Objective: Rewrite all of the items below as a numbered list with one line per number, omitting any blank lines.

Data for locating words and elements:
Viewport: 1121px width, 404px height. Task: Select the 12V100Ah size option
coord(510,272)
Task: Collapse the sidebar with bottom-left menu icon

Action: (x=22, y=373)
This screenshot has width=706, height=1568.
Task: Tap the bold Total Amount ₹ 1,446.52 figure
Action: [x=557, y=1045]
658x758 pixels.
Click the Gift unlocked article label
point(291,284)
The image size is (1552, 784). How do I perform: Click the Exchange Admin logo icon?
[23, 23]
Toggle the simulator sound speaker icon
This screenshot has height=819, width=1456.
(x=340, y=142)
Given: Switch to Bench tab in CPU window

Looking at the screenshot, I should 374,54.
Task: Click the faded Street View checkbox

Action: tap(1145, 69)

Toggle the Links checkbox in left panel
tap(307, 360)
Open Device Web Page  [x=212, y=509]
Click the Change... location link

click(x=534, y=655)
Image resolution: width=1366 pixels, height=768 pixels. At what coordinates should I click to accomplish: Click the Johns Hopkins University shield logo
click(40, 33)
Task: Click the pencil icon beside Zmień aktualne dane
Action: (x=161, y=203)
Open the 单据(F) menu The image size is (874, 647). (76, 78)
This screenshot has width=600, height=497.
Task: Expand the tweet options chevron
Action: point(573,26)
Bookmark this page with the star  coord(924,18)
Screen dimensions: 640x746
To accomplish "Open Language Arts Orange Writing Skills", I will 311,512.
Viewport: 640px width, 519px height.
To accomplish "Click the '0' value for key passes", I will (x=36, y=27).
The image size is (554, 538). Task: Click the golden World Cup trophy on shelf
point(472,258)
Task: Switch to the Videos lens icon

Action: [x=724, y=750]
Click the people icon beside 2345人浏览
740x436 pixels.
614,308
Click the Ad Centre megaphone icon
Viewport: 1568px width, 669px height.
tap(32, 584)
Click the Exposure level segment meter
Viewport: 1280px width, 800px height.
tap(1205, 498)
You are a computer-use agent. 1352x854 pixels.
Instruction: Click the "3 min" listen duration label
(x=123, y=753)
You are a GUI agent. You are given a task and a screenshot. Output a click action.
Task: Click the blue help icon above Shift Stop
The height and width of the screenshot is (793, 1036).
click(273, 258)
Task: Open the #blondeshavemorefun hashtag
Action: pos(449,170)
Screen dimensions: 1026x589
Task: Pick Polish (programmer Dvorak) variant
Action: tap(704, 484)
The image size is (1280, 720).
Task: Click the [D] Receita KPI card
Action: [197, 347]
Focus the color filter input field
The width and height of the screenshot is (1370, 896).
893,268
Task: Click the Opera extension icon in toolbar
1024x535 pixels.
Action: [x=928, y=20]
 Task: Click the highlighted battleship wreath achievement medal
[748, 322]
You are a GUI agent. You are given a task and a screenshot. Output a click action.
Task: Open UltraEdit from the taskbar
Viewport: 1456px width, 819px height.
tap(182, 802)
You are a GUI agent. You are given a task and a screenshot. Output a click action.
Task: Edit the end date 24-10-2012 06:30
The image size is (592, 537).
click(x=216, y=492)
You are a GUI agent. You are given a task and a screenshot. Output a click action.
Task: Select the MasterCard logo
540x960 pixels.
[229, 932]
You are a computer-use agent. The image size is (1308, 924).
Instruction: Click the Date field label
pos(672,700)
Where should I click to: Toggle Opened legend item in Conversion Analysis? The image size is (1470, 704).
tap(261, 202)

Written solution:
1. Viewport: 1121px width, 404px height. Task: Select the 12V100Ah size option
2. coord(510,272)
3. Task: Collapse the sidebar with bottom-left menu icon
4. Action: (x=22, y=373)
5. This screenshot has width=706, height=1568.
6. Task: Tap the bold Total Amount ₹ 1,446.52 figure
7. Action: [x=557, y=1045]
8. 658x758 pixels.
9. Click the Gift unlocked article label
10. point(291,284)
11. The image size is (1552, 784). How do I perform: Click the Exchange Admin logo icon?
12. [23, 23]
13. Toggle the simulator sound speaker icon
14. This screenshot has height=819, width=1456.
15. (x=340, y=142)
16. Given: Switch to Bench tab in CPU window
17. Looking at the screenshot, I should 374,54.
18. Task: Click the faded Street View checkbox
19. Action: tap(1145, 69)
20. Toggle the Links checkbox in left panel
21. tap(307, 360)
22. Open Device Web Page  [x=212, y=509]
23. Click the Change... location link
24. click(x=534, y=655)
25. Image resolution: width=1366 pixels, height=768 pixels. At what coordinates should I click to accomplish: Click the Johns Hopkins University shield logo
26. click(40, 33)
27. Task: Click the pencil icon beside Zmień aktualne dane
28. Action: (x=161, y=203)
29. Open the 单据(F) menu The image size is (874, 647). (76, 78)
30. This screenshot has width=600, height=497.
31. Task: Expand the tweet options chevron
32. Action: point(573,26)
33. Bookmark this page with the star  coord(924,18)
34. Screen dimensions: 640x746
35. To accomplish "Open Language Arts Orange Writing Skills", I will 311,512.
36. Viewport: 640px width, 519px height.
37. To accomplish "Click the '0' value for key passes", I will (x=36, y=27).
38. The image size is (554, 538). Task: Click the golden World Cup trophy on shelf
39. point(472,258)
40. Task: Switch to the Videos lens icon
41. Action: [x=724, y=750]
42. Click the people icon beside 2345人浏览
43. 740x436 pixels.
44. 614,308
45. Click the Ad Centre megaphone icon
46. Viewport: 1568px width, 669px height.
47. tap(32, 584)
48. Click the Exposure level segment meter
49. Viewport: 1280px width, 800px height.
50. tap(1205, 498)
51. You are a computer-use agent. 1352x854 pixels.
52. Instruction: Click the "3 min" listen duration label
53. (x=123, y=753)
54. You are a GUI agent. You are given a task and a screenshot. Output a click action.
55. Task: Click the blue help icon above Shift Stop
56. The height and width of the screenshot is (793, 1036).
57. click(273, 258)
58. Task: Open the #blondeshavemorefun hashtag
59. Action: pos(449,170)
60. Screen dimensions: 1026x589
61. Task: Pick Polish (programmer Dvorak) variant
62. Action: tap(704, 484)
63. The image size is (1280, 720).
64. Task: Click the [D] Receita KPI card
65. Action: [197, 347]
66. Focus the color filter input field
67. The width and height of the screenshot is (1370, 896).
68. 893,268
69. Task: Click the Opera extension icon in toolbar
70. 1024x535 pixels.
71. Action: [x=928, y=20]
72.  Task: Click the highlighted battleship wreath achievement medal
73. [748, 322]
74. You are a GUI agent. You are given a task and a screenshot. Output a click action.
75. Task: Open UltraEdit from the taskbar
76. Viewport: 1456px width, 819px height.
77. tap(182, 802)
78. You are a GUI agent. You are given a task and a screenshot. Output a click action.
79. Task: Edit the end date 24-10-2012 06:30
80. The image size is (592, 537).
81. click(x=216, y=492)
82. You are a GUI agent. You are given a task and a screenshot. Output a click action.
83. Task: Select the MasterCard logo
84. 540x960 pixels.
85. [229, 932]
86. You are a computer-use agent. The image size is (1308, 924).
87. Instruction: Click the Date field label
88. pos(672,700)
89. Where should I click to: Toggle Opened legend item in Conversion Analysis? The image size is (1470, 704).
90. tap(261, 202)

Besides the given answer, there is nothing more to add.